Thursday, August 3rd, 2006
CNet has a roundup of the state of play in Web 2.0 security, entitled The security risk in Web 2.0. It recaps recent Yahoo! Mail and MySpace worms and points the finger of blame squarely at Ajax:
But AJAX doesn’t just help make Web pages and sites more interactive. It could also provide ways for hackers to hit a Web server and to exploit sites in attacks on visitors, experts said.
I still like Alex Russell’s response to this fear mongering claim from a May eWeek article:
Panelist Alex Russell, co-founder and project lead for The Dojo Toolkit, a popular AJAX framework, said, “It’s worth noting that the fundamental problems with browser security and Web application security haven’t changed in five years-most rely on a single root of trust, and AJAX doesn’t change that. Wider spread use of cross-domain content distribution,” which is not new with AJAX, is part of the issue. “The short version is still, Don’t trust the client.”

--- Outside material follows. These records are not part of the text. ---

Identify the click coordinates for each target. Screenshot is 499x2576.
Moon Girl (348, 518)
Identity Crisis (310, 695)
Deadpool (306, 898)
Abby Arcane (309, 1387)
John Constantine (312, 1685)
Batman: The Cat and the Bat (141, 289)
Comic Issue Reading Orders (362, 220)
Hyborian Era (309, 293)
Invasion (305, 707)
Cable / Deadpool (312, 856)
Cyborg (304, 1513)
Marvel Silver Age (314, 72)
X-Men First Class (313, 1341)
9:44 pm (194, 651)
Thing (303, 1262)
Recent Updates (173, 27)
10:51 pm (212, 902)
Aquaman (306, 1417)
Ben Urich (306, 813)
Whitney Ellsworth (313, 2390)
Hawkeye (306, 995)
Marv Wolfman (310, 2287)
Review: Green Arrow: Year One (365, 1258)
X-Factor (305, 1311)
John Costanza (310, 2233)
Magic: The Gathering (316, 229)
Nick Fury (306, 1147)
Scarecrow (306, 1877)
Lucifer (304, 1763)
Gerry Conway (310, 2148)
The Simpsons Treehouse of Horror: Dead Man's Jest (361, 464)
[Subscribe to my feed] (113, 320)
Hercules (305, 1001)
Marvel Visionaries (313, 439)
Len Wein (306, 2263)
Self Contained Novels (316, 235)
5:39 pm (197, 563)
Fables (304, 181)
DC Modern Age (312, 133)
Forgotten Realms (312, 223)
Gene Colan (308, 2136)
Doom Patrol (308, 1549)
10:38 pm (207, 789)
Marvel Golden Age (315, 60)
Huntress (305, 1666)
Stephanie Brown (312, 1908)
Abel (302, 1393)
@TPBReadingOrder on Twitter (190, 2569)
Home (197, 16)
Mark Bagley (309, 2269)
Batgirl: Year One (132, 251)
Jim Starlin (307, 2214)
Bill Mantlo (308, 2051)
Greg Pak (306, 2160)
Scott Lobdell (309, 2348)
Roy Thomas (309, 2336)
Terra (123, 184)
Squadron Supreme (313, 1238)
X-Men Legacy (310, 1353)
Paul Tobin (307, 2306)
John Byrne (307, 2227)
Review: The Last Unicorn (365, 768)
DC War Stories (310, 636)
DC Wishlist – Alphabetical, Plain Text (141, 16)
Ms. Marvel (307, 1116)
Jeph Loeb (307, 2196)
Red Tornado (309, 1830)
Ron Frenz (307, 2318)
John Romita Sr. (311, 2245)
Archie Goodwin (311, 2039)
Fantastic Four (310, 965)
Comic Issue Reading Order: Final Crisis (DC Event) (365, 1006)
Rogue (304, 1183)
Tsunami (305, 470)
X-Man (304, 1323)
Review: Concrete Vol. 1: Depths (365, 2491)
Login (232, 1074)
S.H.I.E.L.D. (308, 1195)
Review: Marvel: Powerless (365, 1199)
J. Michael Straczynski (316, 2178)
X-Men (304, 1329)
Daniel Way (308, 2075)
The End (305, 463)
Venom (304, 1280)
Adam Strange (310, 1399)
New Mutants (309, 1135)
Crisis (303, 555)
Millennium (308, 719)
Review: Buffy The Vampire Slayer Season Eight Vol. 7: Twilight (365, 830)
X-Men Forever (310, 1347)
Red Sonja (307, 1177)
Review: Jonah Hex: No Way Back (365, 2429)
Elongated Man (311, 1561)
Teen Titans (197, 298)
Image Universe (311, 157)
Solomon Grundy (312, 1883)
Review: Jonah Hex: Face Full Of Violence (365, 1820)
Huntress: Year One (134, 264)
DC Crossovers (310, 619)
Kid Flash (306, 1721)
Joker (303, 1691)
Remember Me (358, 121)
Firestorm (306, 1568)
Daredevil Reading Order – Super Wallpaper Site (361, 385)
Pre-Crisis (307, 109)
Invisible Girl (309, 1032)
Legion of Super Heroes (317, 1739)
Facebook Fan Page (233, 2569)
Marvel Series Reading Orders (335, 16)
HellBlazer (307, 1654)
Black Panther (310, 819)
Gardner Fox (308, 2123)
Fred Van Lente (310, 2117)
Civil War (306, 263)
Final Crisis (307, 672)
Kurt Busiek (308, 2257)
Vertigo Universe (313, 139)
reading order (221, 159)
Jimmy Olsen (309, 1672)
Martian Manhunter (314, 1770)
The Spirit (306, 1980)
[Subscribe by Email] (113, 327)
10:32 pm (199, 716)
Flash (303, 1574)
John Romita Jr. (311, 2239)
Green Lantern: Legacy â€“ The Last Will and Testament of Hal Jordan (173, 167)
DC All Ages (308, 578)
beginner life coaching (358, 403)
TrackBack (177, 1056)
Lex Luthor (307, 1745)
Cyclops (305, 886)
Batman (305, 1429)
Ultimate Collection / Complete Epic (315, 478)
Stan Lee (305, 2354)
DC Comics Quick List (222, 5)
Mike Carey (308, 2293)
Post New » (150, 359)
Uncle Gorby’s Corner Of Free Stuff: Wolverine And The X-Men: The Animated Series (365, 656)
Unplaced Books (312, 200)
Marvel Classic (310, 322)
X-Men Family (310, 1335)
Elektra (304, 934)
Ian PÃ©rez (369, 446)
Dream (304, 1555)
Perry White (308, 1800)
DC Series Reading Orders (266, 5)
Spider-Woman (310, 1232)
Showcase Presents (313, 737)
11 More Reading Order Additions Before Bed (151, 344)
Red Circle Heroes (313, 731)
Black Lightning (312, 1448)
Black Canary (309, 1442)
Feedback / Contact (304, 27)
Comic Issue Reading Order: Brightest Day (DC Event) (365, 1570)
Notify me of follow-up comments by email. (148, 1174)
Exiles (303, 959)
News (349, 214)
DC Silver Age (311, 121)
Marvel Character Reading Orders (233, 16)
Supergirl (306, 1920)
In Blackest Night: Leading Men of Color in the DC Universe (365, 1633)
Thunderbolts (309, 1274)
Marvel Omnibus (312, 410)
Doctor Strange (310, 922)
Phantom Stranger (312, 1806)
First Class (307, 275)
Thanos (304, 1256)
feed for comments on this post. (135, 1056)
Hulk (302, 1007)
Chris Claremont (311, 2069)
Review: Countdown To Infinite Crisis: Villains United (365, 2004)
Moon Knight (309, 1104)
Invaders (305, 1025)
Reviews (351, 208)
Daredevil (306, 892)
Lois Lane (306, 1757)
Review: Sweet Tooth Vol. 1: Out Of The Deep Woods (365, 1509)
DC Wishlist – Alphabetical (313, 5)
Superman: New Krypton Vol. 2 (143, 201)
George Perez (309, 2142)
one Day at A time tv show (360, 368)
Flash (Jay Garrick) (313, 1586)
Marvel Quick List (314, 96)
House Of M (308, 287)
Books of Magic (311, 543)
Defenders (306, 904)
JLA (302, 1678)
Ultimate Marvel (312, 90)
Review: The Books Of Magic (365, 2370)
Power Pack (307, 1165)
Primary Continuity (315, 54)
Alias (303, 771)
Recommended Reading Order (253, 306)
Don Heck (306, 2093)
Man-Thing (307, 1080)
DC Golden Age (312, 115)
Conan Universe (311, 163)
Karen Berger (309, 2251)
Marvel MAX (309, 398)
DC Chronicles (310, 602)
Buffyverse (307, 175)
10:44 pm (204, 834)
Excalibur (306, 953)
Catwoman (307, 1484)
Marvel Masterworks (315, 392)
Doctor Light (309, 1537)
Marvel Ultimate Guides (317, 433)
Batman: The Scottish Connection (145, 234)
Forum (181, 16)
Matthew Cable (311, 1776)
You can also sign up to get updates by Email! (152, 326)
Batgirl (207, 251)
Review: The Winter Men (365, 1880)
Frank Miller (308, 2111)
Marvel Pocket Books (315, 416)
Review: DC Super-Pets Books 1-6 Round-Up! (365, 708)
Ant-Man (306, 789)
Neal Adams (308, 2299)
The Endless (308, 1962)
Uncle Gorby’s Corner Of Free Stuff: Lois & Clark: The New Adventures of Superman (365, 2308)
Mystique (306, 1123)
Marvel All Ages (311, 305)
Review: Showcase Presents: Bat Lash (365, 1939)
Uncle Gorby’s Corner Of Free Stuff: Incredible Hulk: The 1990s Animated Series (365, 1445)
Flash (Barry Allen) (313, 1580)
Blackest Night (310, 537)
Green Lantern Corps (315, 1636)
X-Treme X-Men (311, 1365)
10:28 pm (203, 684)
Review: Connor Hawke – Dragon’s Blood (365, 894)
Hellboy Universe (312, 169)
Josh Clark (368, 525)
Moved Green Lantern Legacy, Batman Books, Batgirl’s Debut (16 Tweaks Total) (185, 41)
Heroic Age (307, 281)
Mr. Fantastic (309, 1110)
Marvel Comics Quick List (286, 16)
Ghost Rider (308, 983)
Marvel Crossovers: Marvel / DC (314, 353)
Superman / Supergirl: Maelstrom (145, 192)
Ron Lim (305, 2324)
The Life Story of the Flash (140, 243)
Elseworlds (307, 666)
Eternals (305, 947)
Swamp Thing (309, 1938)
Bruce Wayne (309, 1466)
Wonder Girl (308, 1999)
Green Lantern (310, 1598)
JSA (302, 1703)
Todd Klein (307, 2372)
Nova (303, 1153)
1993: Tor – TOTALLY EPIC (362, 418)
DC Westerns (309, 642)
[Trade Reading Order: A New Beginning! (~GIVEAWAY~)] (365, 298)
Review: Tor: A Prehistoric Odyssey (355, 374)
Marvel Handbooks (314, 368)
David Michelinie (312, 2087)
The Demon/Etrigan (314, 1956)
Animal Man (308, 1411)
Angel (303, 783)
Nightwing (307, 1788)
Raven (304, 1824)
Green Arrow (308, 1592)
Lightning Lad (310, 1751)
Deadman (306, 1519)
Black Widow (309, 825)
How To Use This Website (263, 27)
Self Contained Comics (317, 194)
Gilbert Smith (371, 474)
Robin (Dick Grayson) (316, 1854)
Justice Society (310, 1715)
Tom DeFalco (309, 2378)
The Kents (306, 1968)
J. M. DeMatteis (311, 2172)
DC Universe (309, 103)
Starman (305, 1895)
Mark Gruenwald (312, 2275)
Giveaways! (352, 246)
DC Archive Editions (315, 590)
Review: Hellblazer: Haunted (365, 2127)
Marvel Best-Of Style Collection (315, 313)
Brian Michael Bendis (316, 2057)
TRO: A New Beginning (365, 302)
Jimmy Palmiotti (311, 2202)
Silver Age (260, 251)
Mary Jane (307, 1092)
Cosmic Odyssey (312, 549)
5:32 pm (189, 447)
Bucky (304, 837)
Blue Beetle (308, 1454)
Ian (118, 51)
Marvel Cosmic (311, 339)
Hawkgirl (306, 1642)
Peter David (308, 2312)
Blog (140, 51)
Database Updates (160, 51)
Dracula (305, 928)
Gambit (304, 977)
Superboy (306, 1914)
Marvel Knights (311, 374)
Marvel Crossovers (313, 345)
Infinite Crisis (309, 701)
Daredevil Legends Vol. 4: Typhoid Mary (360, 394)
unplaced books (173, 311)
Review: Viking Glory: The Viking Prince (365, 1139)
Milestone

If I’ve made you nervous, sadly it’s too late to check out Black Hat USA 2006, which is finishing up today in Las Vegas. They were busy trying to scale the walls of Web 2.0. The schedule shows two talks on AJAX, one entitled AJAX (in)security the other Breaking AJAX Web Applications: Vulns 2.0 in Web 2.0.
We all know how this works: they make you afraid so they can sell you their security products. But there usually is some worth in these presentations. For one, the security firms spend far more time diagnosing and fixing security issues than your average developer. It helps to see what they’ve come across; you’d hate to get hacked for a lack of imagination. Though the presentations are not up on each company’s web site yet, there is one available by Billy Hoffman that gives a good overview of web application security with a focus on Ajax and an analysis of several past and possible worms and viruses.